Emit all the data exactly as provided.

[Records from a data collection]
┌──
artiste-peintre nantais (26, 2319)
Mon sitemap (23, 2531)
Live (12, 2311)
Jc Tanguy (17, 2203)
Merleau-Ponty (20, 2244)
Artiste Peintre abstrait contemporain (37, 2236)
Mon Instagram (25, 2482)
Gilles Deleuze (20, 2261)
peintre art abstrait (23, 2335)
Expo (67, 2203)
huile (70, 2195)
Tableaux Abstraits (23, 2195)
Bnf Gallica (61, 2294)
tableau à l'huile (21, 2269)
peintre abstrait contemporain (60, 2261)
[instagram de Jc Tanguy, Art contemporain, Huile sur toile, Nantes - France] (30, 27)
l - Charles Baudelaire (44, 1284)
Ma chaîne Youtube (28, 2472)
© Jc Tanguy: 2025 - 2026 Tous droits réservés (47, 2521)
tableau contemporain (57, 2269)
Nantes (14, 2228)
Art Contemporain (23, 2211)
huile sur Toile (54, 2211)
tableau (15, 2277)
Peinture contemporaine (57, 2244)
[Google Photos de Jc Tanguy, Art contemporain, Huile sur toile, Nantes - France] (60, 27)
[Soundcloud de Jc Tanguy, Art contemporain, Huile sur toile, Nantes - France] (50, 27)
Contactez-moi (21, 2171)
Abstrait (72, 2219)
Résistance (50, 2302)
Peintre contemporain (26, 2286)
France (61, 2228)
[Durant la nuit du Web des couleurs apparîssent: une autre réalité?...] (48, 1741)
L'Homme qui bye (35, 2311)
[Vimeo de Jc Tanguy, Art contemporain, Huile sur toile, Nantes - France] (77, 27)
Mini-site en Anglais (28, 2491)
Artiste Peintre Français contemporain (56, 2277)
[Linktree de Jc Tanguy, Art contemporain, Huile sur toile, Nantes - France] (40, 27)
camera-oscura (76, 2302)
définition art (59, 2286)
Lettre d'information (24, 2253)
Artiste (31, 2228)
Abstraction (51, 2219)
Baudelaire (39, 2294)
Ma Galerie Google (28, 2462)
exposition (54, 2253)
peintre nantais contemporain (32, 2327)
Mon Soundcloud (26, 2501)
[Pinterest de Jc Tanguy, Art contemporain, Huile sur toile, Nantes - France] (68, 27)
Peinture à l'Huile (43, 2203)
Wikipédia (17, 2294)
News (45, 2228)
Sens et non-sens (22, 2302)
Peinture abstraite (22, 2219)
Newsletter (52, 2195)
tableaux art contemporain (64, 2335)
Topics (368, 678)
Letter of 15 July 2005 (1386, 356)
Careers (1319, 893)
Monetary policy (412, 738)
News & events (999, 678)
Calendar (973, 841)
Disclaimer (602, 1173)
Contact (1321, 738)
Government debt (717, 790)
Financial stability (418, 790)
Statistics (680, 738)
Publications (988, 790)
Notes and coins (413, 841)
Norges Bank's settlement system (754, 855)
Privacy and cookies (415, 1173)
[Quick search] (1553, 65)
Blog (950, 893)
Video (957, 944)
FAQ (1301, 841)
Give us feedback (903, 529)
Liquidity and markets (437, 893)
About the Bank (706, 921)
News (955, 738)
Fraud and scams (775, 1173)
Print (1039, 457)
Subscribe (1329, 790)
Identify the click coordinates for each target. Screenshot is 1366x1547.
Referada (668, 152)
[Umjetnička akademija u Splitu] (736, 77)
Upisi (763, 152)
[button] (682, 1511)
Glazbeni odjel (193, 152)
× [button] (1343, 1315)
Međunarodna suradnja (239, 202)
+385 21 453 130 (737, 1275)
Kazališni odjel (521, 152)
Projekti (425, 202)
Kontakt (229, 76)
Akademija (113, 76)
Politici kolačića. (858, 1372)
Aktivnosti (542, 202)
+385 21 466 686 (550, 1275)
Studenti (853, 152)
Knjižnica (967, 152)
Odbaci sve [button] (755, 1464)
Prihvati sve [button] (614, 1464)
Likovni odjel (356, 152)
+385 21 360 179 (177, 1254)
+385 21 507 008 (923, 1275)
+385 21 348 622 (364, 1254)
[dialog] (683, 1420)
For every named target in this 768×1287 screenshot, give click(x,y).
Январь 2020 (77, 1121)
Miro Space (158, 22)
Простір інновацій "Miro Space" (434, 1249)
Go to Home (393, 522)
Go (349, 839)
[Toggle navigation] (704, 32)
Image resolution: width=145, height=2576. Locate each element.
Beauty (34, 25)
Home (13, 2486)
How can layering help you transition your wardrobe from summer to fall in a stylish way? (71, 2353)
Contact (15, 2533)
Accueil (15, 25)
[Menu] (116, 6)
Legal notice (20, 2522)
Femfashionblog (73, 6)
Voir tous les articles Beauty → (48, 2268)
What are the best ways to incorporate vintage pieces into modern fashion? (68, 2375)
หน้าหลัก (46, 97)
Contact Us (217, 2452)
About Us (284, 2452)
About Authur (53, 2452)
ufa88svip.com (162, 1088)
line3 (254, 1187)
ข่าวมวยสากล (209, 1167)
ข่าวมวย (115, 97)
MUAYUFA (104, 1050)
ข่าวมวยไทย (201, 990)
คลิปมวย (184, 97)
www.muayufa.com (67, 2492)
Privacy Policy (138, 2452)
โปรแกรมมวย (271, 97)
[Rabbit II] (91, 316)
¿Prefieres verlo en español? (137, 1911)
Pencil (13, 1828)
└──
→ **EXERCISE RESPONSE**
artiste-peintre nantais (26, 2319)
Mon sitemap (23, 2531)
Live (12, 2311)
Jc Tanguy (17, 2203)
Merleau-Ponty (20, 2244)
Artiste Peintre abstrait contemporain (37, 2236)
Mon Instagram (25, 2482)
Gilles Deleuze (20, 2261)
peintre art abstrait (23, 2335)
Expo (67, 2203)
huile (70, 2195)
Tableaux Abstraits (23, 2195)
Bnf Gallica (61, 2294)
tableau à l'huile (21, 2269)
peintre abstrait contemporain (60, 2261)
[instagram de Jc Tanguy, Art contemporain, Huile sur toile, Nantes - France] (30, 27)
l - Charles Baudelaire (44, 1284)
Ma chaîne Youtube (28, 2472)
© Jc Tanguy: 2025 - 2026 Tous droits réservés (47, 2521)
tableau contemporain (57, 2269)
Nantes (14, 2228)
Art Contemporain (23, 2211)
huile sur Toile (54, 2211)
tableau (15, 2277)
Peinture contemporaine (57, 2244)
[Google Photos de Jc Tanguy, Art contemporain, Huile sur toile, Nantes - France] (60, 27)
[Soundcloud de Jc Tanguy, Art contemporain, Huile sur toile, Nantes - France] (50, 27)
Contactez-moi (21, 2171)
Abstrait (72, 2219)
Résistance (50, 2302)
Peintre contemporain (26, 2286)
France (61, 2228)
[Durant la nuit du Web des couleurs apparîssent: une autre réalité?...] (48, 1741)
L'Homme qui bye (35, 2311)
[Vimeo de Jc Tanguy, Art contemporain, Huile sur toile, Nantes - France] (77, 27)
Mini-site en Anglais (28, 2491)
Artiste Peintre Français contemporain (56, 2277)
[Linktree de Jc Tanguy, Art contemporain, Huile sur toile, Nantes - France] (40, 27)
camera-oscura (76, 2302)
définition art (59, 2286)
Lettre d'information (24, 2253)
Artiste (31, 2228)
Abstraction (51, 2219)
Baudelaire (39, 2294)
Ma Galerie Google (28, 2462)
exposition (54, 2253)
peintre nantais contemporain (32, 2327)
Mon Soundcloud (26, 2501)
[Pinterest de Jc Tanguy, Art contemporain, Huile sur toile, Nantes - France] (68, 27)
Peinture à l'Huile (43, 2203)
Wikipédia (17, 2294)
News (45, 2228)
Sens et non-sens (22, 2302)
Peinture abstraite (22, 2219)
Newsletter (52, 2195)
tableaux art contemporain (64, 2335)
Topics (368, 678)
Letter of 15 July 2005 (1386, 356)
Careers (1319, 893)
Monetary policy (412, 738)
News & events (999, 678)
Calendar (973, 841)
Disclaimer (602, 1173)
Contact (1321, 738)
Government debt (717, 790)
Financial stability (418, 790)
Statistics (680, 738)
Publications (988, 790)
Notes and coins (413, 841)
Norges Bank's settlement system (754, 855)
Privacy and cookies (415, 1173)
[Quick search] (1553, 65)
Blog (950, 893)
Video (957, 944)
FAQ (1301, 841)
Give us feedback (903, 529)
Liquidity and markets (437, 893)
About the Bank (706, 921)
News (955, 738)
Fraud and scams (775, 1173)
Print (1039, 457)
Subscribe (1329, 790)
Identify the click coordinates for each target. Screenshot is 1366x1547.
Referada (668, 152)
[Umjetnička akademija u Splitu] (736, 77)
Upisi (763, 152)
[button] (682, 1511)
Glazbeni odjel (193, 152)
× [button] (1343, 1315)
Međunarodna suradnja (239, 202)
+385 21 453 130 (737, 1275)
Kazališni odjel (521, 152)
Projekti (425, 202)
Kontakt (229, 76)
Akademija (113, 76)
Politici kolačića. (858, 1372)
Aktivnosti (542, 202)
+385 21 466 686 (550, 1275)
Studenti (853, 152)
Knjižnica (967, 152)
Odbaci sve [button] (755, 1464)
Prihvati sve [button] (614, 1464)
Likovni odjel (356, 152)
+385 21 360 179 (177, 1254)
+385 21 507 008 (923, 1275)
+385 21 348 622 (364, 1254)
[dialog] (683, 1420)
For every named target in this 768×1287 screenshot, give click(x,y).
Январь 2020 (77, 1121)
Miro Space (158, 22)
Простір інновацій "Miro Space" (434, 1249)
Go to Home (393, 522)
Go (349, 839)
[Toggle navigation] (704, 32)
Image resolution: width=145, height=2576. Locate each element.
Beauty (34, 25)
Home (13, 2486)
How can layering help you transition your wardrobe from summer to fall in a stylish way? (71, 2353)
Contact (15, 2533)
Accueil (15, 25)
[Menu] (116, 6)
Legal notice (20, 2522)
Femfashionblog (73, 6)
Voir tous les articles Beauty → (48, 2268)
What are the best ways to incorporate vintage pieces into modern fashion? (68, 2375)
หน้าหลัก (46, 97)
Contact Us (217, 2452)
About Us (284, 2452)
About Authur (53, 2452)
ufa88svip.com (162, 1088)
line3 (254, 1187)
ข่าวมวยสากล (209, 1167)
ข่าวมวย (115, 97)
MUAYUFA (104, 1050)
ข่าวมวยไทย (201, 990)
คลิปมวย (184, 97)
www.muayufa.com (67, 2492)
Privacy Policy (138, 2452)
โปรแกรมมวย (271, 97)
[Rabbit II] (91, 316)
¿Prefieres verlo en español? (137, 1911)
Pencil (13, 1828)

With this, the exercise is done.